Medical overbilling like this costs unions’ health plans, self-funded employers, and administrators billions of dollars every year. WellRithms helps prevent those losses by reviewing medical bills, repricing them fairly, and guaranteeing the savings.
WellRithms offers a comprehensive solution for union and employer health plans looking to stop overpaying for healthcare services. The company’s solutions for out-of-network repricing, inpatient itemized bill review, and in-network review are designed to help these groups and patients get the most accurate pricing for that care.
The company also offers Workers’ Compensation solutions. Its medical bill review technology delivers a comprehensive suite of solutions that augment existing bill review services to improve cost containment outcomes, while ensuring providers are paid accurately.
Founder Dr. Merrit Quarum explains how he was inspired to create the WellRithms model:
“In 1989 I began working on transforming healthcare reimbursement, with a vision of a model that is sustainable, transparent, and fair for payors, patients, and providers.
“Some years later I wrote a book about the healthcare industry, called ‘Stop Paying the Crooks’ based on my witnessing the disconnects between patients, payors, and provider. I was observing how changing legislation, provider consolidation, private equity incentives, and distorted insurance markets allowed hospitals and physicians to dramatically inflate their charges, knowing that secretly negotiated discounts eventually would settle any claim.
“Meanwhile the cost of healthcare was escalating to unsustainable levels, as unethical and opaque business models ruined countless lives physically and financially. So we’re fighting simply for fairness and justice in healthcare billing. It’s what drives us.”
Using an advanced software program WellRithms reviews medical bills on a line-item basis, and then has surgeons and medical doctors review the items that the software red-flags. After catching unjustified charges, the company reprices the bill to a fair payment level and tells the union plan how much they should really pay, before they make the payment. The company has clients, including one in the labor world, who it has helped save more than $5 million a year in unfair billing.
That is not where WellRithms’ dedication and services end.
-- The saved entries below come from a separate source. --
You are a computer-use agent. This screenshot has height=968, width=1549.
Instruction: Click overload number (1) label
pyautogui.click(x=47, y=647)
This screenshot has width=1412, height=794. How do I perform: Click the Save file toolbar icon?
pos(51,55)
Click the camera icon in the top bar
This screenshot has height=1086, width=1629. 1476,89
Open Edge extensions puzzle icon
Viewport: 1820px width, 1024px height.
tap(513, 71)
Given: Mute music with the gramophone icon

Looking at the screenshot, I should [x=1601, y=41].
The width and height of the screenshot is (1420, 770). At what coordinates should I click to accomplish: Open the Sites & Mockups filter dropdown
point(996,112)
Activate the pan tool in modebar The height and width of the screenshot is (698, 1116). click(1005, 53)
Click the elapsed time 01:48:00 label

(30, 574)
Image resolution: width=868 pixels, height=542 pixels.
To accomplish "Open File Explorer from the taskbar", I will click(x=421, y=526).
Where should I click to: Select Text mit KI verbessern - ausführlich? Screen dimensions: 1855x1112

WellRithms will even indemnify select bills by taking over the risk of the entire billed charge and paying any adverse judgment or fines. This service, Shield Indemnification™, acts as a shock absorber, ensuring that patients will not be forced to absorb the shock of an unjustified balance bill amount or pursued by collection agencies.
WellRithms will defend its findings in court, if necessary. The company provides its own legal counsel, expert witness testimony, and exhibits.
As a practicing surgeon for more than 40 years and owner of a successful surgery center, WellRithms Chief Medical Officer Ira Weintraub, M.D., emphasized the company’s commitment to fair pricing. “It’s essential to distinguish between legitimate costs and those inflated beyond reason. When we come across a medication marked up to 53 times its cost, we challenge these charges. Our goal is to ensure that bills reflect genuine charges plus a fair profit, not opportunistic overpricing.”
Kevin Renner, WellRithms Executive Vice President of Marketing, has worked across health care systems, insurers, and technology companies for most of his career. “Every day about 650 Americans are driven by medical debt into personal bankruptcy,” he observes, “and much of that debt is due to error-prone, abusive, and fraudulent medical billing.
“Some of these victims are overcharged by thousands of dollars, and sometimes it’s in the hundreds of thousands of dollars or more. Many people see their life savings depleted. And they have no idea that much of what they are charged is mistake-ridden or deliberately inflated. There’s just a shocking amount of injustice in what’s going on, and an enormous transfer of wealth in the billions of dollars to unscrupulous providers.”